Ihre Angriffsziele sind nicht Sony oder Regierungsrechner, sondern die Probleme der Welt: 80 konkrete Aufgaben listet die Website der Initiative «Random Hacks of Kindness» (RHOK) auf, was mit «Programmieren für die Menschlichkeit» übersetzt wird. Dazu gehört etwa die Entwicklung eines Frühwarnsystems für Dürrephasen oder einer Software zur Bekämpfung der Korruption.

«Hacken bedeutet, innovative, besonders intelligente Lösungen für besonders komplexe Probleme zu finden», erklärt Anke Domscheit-Berg vom Organisationsteam des Wettbewerbs. In den Medien werden Hacker allerdings meist mit «Crackern» gleichgesetzt, wie diejenigen genannt werden, die ohne Erlaubnis in fremde Computernetze eindringen.
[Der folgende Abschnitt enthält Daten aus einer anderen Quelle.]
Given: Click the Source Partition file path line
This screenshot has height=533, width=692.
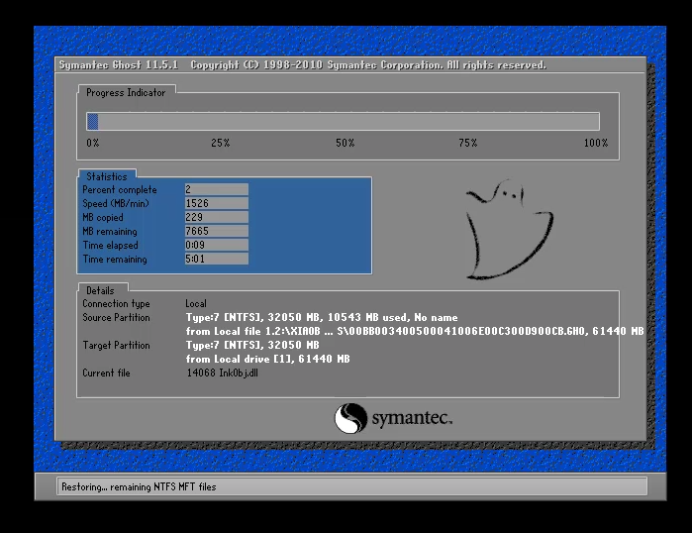Looking at the screenshot, I should (415, 331).
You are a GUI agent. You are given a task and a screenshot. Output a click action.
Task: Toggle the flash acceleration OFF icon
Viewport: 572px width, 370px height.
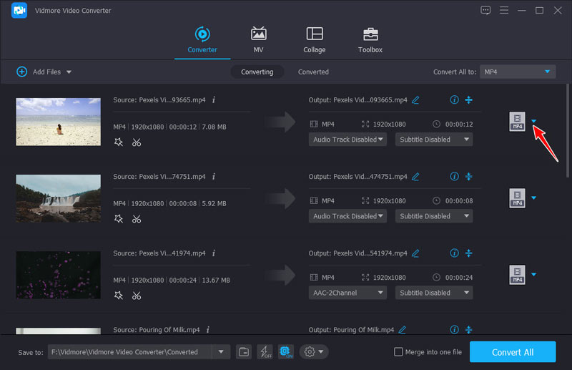(265, 351)
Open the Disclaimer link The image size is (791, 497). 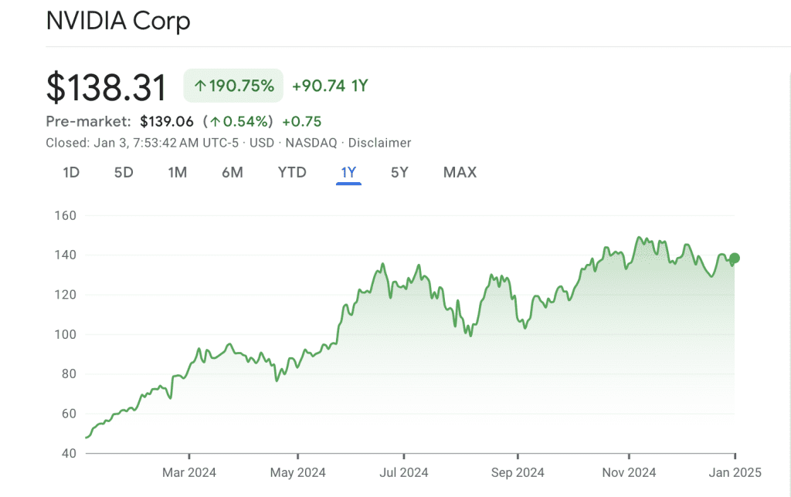380,143
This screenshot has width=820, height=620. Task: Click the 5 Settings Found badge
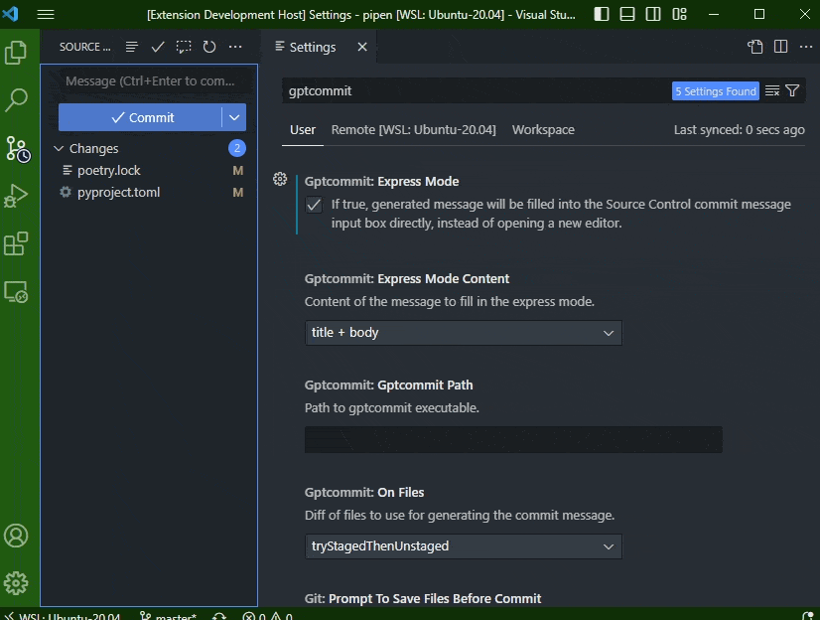[x=715, y=90]
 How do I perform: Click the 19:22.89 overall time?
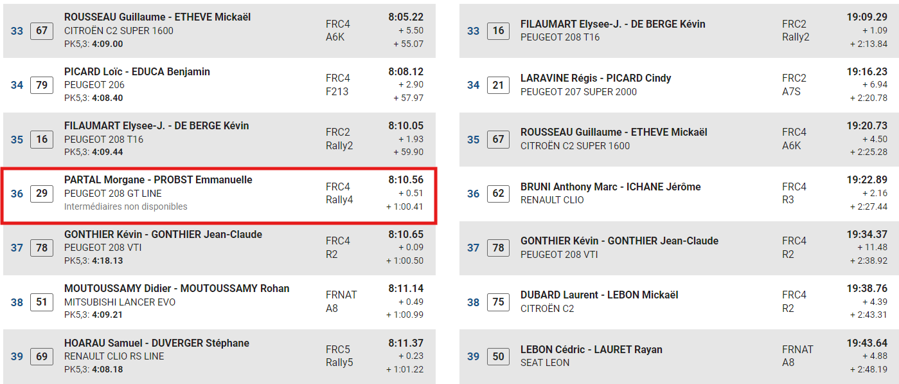[x=867, y=180]
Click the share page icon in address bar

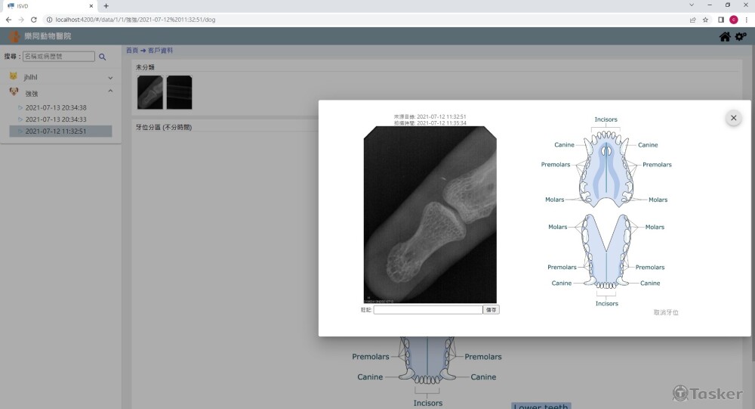[693, 20]
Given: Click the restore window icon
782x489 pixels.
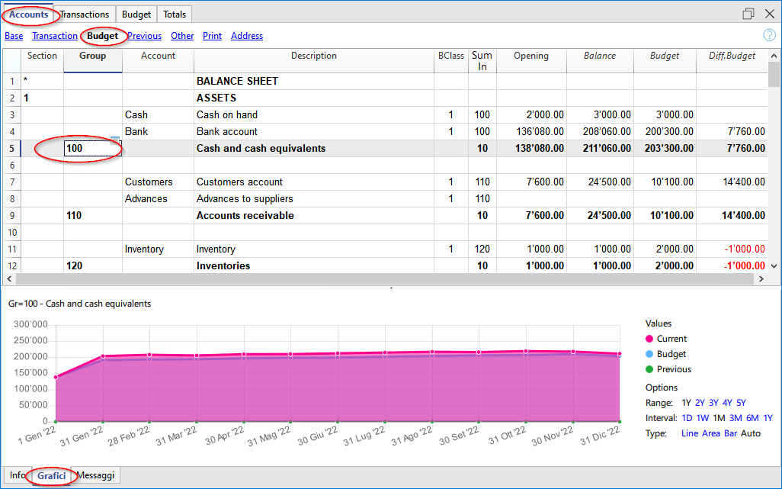Looking at the screenshot, I should click(748, 13).
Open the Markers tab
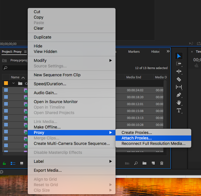The width and height of the screenshot is (201, 196). pos(134,52)
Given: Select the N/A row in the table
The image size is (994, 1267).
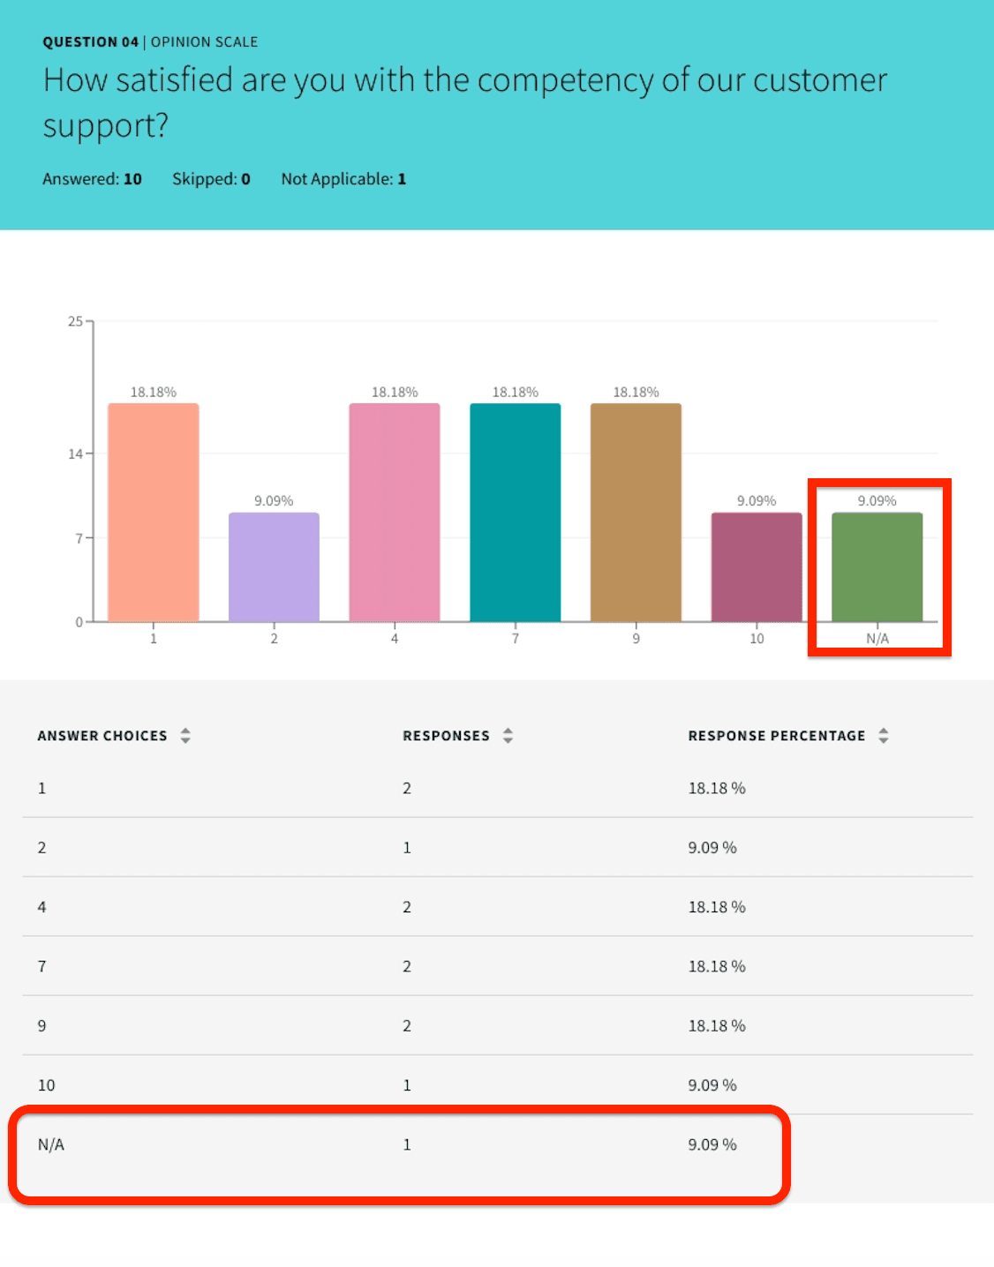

Eine Karte nur für Rollstuhlfahrer

Bisher lag der Schwerpunkt der 2009 gegründeten RHOK-Initiative darin, humanitäre Einsätze in Katastrophengebieten zu unterstützen. So hat Shoaib Burq im vergangenen Jahr eine Karten-Anwendung für die Hilfsorganisation Caritas mitentwickelt, die Katastrophenhelfern schnelle Informationen über den Bedarf in Einsatzgebieten bereitstellt. Jetzt soll sie um neue Funktionen ergänzt werden.

In diesem Jahr liegt ein besonderer Schwerpunkt der RHOK-Wettbewerbe auf Lösungen für den Klimaschutz. Künftig soll es aber ganz allgemein um humanitäre Projekte gehen.

Der englische Hacker David Owens hat sich in Berlin eine Aufgabe des Projekts Wheelmap ausgesucht - diese Web-Anwendung zeigt auf einer Karte an, an welchen Orten Rollstuhlfahrer mit Hindernissen rechnen müssen und wo sie gut zurechtkommen. Owens will die Anwendung für den Internet Explorer anpassen, und da gibt es noch ein paar Probleme. «Es muss einfach funktionieren», sagt er. Außerdem, so wünscht es sich der Initiator Raúl Krauthausen vom Berliner Verein «Sozialhelden», soll es die Wheelmap nicht nur fürs iPhone, sondern auch auf anderen Handys als App geben.

«Viel Erfolg und vielen Dank schon mal!»

Zur gleichen Zeit erklären Bernd Meding und Michael Wiegand von der Berliner Senatsverwaltung für Inneres und Sport einer Gruppe von sechs Hackern, wie die von ihnen gewünschte App zur Alarmierung von Team-Mitgliedern in Notfällen funktionieren soll: «Eigentlich ist die Anforderung recht simpel.» Die Anwendung soll es möglich machen, die Mitglieder des Teams in einem Alarmfall gleichzeitig anzurufen. Diese sollen dann durch Eingabe einer Nummer auf dem Handy reagieren und mitteilen, ob sie sofort verfügbar sind und kommen können.

Die Hacker haben viele Fragen - schließlich steht die genaue Eingrenzung der Funktionen am Anfang jeder Programmierarbeit. Aber schließlich haben sie eine genaue Vorstellung und die beiden Mitarbeiter der Verwaltung verabschieden sich: «Viel Erfolg und vielen Dank schon mal!»